Lessons from the Recession and Financial Crisis: “Too Big to Fail” Means Too Big is part of the CBC’s ongoing series on lessons from the recession and financial crisis.
Organizations considered too big to fail are those whose failure would cause severe damage to the financial system, a particular market or a country’s entire economy.
“If the failure of large institutions can be catastrophic for a country, then the state has a responsibility to take out an insurance policy against failure, through increased regulatory oversight,” the CBC suggested.
Some steps for creating such an “insurance policy” include:
•    Creating “living wills” for organizations. Establishing a contingency plan to deal with a company’s failure would allow some consistency in policy. It would also allow stakeholders to understand what they would lose in the event of a failure.

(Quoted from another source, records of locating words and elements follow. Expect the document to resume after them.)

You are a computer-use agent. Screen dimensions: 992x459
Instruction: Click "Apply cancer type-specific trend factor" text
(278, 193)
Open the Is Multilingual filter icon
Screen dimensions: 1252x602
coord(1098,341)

•    Designing industry-specific risk control measures. Similar to capital requirements for banks or covenants on debt, these would prevent the failure of an organization under foreseeable circumstances; and
•    Defining the parameters of what poses a systemic risk to the country. Measures such as a company’s direct and indirect share of national employment, its market share and the size of its contribution to the country’s fiscal purse should be considered.
“Organizations considered ‘too big to fail’ are essentially free to take risks and reap any rewards, while passing on the risk of the business-ending activities to tax payers,” the CBC said. “This mismatch between risk and reward can lead to organizations taking unnecessary risks or having inadequate risk management practices.”